##### Given records #####

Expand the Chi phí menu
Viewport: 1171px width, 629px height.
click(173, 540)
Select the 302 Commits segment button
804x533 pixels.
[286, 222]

#####

▶ **Work to be completed**: Print the records above again, line for line, with no changes.

▶ **Final result**:
Expand the Chi phí menu
Viewport: 1171px width, 629px height.
click(173, 540)
Select the 302 Commits segment button
804x533 pixels.
[286, 222]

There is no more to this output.